Oggi, l’attuale congiuntura negativa determina una situazione di scarsa liquidità. Le aziende tentano di alleviare le tensioni finanziarie determinate dal calo delle commesse, spostando i pagamenti in avanti. Sulla catena del valore da cliente a fornitore ciò si ripercuote, quasi fosse il gioco del domino, scaricandosi sulle banche. Se le banche non reggono alla richiesta di erogazioni (anche temporanee) per aumentare la liquidità reale, laddove vi è una falsa liquidità di sistema ottenuta mediante titoli di pagamento post-datati, le imprese piccole e medie chiudono. Di fatto le banche hanno contingentato il credito al Sud, valutando che vi sia alto rischio. Ma senza credito non scorre la linfa vitale in grado di sostenere lo sviluppo e la crescita. Quale potrebbe essere, quindi, la soluzione che permetta alle aziende piccole e medie del Mezzogiorno di ottenere credito, a richiesta, senza per questo mettere in pericolo la stabilità dei conti economici delle banche?

E' arrivato il momento di mettere a fattor comune esperienze e capitali. Tra gli interventi si potrebbe pensare alla costituzione di consorzi fidi (particolarmente incentivati, anche da un punto di vista fiscale) per categorie di aziende o distretti; al limite da rendere obbligatori nel Mezzogiorno; aumentare la garanzia dei consorzi fidi facendo assumere allo Stato, mediante strumenti tipo L.662/96, (gestita dal Mediocredito Centrale), quota parte del rischio. E ancora sarebbe necessario incentivare le banche nella sottoscrizione di prestiti a carattere obbligazionario (per le imprese con forma di società di capitali), garantiti da appositi fondi; imporre alle Fondazioni bancarie (il cui patrimonio ammonta a 36 miliardi di euro) di entrare nel capitale dei fondi di garanzia o di controgarantire i prestiti obbligazionari di cui sopra; rendere più conveniente il “venture capital”. E ancora, imporre che le banche si consorzino, a loro volta, per creare delle strutture “ad hoc” votate esclusivamente al “venture capital”. Si potrebbe pensare a fondi chiusi partecipati obbligatoriamente anche dalle Fondazioni bancarie e dallo Stato (in minima parte).

Tutto ciò dovrebbe servire a ridurre drasticamente le asimmetrie informative tra aziende del Sud e banche.

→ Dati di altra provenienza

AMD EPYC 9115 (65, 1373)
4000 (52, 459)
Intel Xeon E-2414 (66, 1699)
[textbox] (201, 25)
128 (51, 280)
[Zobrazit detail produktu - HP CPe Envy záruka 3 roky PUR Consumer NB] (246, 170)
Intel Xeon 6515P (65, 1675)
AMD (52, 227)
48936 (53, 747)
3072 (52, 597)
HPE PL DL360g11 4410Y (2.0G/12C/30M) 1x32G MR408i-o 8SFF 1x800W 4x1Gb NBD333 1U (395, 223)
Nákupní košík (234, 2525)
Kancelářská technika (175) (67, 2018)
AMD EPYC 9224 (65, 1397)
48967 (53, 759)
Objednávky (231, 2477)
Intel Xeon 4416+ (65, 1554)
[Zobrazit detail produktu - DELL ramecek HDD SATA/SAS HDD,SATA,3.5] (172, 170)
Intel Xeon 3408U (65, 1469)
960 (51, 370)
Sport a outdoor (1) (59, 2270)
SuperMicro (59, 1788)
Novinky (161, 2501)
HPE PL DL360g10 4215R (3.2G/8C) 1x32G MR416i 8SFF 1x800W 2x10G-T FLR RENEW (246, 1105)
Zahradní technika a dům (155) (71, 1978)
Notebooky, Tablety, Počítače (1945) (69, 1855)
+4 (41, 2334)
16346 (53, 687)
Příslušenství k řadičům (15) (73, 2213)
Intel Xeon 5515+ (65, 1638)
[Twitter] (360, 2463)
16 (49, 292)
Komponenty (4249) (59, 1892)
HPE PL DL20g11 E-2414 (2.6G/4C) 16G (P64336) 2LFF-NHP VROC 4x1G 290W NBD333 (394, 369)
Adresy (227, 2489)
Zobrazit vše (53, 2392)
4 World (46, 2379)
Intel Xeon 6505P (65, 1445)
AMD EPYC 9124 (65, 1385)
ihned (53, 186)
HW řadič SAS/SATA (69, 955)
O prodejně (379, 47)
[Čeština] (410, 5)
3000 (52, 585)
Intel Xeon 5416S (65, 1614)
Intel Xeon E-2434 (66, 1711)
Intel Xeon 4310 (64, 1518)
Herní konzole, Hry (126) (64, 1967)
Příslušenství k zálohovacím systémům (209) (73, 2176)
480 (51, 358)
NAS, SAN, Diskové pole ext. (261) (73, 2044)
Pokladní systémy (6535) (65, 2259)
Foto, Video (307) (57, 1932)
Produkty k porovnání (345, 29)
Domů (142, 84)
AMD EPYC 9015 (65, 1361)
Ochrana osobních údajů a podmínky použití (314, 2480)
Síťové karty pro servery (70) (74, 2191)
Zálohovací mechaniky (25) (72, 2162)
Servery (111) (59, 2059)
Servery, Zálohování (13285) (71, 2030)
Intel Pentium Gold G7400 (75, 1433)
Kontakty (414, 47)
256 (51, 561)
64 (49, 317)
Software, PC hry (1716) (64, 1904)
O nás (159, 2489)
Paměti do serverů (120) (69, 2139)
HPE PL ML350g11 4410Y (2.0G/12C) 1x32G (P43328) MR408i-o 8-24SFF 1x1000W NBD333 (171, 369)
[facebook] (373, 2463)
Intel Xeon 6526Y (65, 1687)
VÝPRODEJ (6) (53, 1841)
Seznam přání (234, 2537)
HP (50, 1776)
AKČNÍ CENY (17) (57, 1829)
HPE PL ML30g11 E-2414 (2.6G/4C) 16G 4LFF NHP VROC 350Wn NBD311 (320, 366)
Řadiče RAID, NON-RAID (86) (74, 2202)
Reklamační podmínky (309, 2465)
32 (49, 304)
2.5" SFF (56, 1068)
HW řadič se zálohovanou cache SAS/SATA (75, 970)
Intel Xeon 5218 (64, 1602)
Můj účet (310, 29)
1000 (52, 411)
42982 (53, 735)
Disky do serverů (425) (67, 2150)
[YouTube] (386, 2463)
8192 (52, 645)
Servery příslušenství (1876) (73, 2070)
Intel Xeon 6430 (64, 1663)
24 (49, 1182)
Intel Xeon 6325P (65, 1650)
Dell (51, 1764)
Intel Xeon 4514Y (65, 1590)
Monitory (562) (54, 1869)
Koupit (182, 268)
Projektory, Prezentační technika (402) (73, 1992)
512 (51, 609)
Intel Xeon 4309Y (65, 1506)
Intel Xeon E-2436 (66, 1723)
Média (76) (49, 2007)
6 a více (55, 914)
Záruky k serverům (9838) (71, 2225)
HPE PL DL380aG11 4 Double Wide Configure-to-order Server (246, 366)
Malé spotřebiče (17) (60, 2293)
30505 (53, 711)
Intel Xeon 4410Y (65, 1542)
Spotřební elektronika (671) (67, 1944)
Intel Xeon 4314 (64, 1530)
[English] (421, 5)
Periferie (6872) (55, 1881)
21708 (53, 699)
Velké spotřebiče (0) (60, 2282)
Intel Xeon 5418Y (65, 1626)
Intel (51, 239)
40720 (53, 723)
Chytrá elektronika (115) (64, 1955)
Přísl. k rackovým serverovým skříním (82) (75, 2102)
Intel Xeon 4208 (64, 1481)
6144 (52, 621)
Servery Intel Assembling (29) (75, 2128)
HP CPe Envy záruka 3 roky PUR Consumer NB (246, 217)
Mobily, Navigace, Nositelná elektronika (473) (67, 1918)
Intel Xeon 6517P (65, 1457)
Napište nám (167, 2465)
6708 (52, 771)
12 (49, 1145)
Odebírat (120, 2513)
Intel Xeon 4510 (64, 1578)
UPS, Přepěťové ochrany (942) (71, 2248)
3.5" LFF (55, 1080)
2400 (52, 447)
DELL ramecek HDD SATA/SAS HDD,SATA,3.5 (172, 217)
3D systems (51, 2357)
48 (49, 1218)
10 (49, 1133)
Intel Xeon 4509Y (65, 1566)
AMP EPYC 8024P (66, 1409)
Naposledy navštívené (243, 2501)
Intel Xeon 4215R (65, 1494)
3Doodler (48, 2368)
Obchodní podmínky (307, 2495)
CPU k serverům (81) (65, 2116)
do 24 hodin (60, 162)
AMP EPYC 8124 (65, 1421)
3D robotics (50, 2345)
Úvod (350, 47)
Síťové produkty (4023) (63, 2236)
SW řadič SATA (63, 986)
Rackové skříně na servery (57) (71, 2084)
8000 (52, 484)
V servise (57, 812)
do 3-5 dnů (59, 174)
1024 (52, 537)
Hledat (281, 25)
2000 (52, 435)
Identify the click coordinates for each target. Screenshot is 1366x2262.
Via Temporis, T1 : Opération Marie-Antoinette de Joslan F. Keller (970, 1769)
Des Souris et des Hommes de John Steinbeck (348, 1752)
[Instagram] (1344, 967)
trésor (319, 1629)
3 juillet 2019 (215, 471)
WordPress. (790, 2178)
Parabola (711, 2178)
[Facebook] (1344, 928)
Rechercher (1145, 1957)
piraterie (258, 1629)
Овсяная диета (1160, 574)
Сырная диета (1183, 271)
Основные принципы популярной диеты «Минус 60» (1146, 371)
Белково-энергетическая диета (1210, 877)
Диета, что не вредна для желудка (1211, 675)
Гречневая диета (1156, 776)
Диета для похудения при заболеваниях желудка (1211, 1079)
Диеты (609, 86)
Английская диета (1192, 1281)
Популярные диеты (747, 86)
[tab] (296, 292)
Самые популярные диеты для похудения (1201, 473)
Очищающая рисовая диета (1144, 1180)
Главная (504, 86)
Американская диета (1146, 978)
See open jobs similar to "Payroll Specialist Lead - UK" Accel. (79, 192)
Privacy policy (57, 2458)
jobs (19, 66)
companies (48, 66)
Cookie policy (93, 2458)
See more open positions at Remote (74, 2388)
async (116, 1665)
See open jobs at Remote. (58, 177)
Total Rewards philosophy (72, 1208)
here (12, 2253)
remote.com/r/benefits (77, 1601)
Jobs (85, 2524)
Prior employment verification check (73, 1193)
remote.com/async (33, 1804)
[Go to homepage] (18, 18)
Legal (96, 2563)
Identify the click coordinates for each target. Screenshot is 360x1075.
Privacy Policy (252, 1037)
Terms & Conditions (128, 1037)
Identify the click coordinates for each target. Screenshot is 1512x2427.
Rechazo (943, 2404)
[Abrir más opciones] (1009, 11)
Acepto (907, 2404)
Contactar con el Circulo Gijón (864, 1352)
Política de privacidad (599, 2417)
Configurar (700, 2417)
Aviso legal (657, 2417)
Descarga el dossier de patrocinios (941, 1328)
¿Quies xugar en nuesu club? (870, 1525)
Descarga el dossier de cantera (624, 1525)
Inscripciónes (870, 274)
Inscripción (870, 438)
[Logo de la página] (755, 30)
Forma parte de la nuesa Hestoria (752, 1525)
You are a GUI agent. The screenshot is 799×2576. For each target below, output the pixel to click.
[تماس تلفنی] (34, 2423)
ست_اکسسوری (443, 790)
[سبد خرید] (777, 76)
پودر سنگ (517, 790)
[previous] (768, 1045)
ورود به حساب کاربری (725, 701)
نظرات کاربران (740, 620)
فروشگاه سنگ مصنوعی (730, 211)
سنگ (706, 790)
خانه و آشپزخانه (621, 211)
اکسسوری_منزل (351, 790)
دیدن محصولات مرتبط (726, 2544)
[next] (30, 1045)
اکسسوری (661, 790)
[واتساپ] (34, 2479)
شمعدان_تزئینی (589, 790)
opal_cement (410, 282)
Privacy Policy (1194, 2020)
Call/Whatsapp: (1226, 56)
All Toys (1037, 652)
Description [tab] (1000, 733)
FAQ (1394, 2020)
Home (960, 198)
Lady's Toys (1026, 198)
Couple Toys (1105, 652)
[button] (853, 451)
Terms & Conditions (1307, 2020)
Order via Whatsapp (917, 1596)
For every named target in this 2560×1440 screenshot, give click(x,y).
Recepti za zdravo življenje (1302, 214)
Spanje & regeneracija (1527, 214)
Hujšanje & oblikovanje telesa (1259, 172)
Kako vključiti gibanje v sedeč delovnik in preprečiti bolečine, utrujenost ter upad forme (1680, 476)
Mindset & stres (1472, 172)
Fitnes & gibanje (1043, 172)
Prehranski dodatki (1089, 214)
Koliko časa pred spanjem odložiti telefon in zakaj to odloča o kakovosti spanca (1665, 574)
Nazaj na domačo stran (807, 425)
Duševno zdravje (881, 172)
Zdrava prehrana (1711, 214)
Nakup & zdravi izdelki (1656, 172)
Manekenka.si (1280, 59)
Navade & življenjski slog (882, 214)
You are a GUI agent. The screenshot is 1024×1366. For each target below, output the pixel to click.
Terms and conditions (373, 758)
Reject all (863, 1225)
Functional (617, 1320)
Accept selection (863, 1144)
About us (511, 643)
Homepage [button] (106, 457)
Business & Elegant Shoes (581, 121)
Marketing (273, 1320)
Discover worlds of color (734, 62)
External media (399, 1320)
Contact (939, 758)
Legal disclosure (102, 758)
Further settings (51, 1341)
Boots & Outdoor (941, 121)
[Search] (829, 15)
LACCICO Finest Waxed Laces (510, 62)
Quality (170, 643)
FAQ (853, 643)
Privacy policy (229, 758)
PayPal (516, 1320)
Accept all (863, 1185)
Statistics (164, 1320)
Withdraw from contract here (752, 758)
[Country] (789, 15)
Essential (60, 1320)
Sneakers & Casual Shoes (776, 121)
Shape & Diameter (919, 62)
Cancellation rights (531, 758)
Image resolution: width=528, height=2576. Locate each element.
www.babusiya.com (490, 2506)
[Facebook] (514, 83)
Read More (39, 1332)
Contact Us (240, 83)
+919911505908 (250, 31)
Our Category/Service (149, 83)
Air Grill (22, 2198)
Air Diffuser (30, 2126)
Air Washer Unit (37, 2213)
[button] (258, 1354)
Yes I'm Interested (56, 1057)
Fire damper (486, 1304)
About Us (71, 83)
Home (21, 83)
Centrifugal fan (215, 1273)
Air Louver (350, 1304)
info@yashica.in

Inoltre, attraverso questi strumenti si dovrebbe perseguire l’obiettivo di aprire il capitale delle piccole e medie imprese ai risparmiatori del Sud, mediante i fondi chiusi, tutelando un immenso patrimonio di tradizione e conoscenza messo costantemente in pericolo da una politica del credito asfittica e talvolta quasi persecutoria.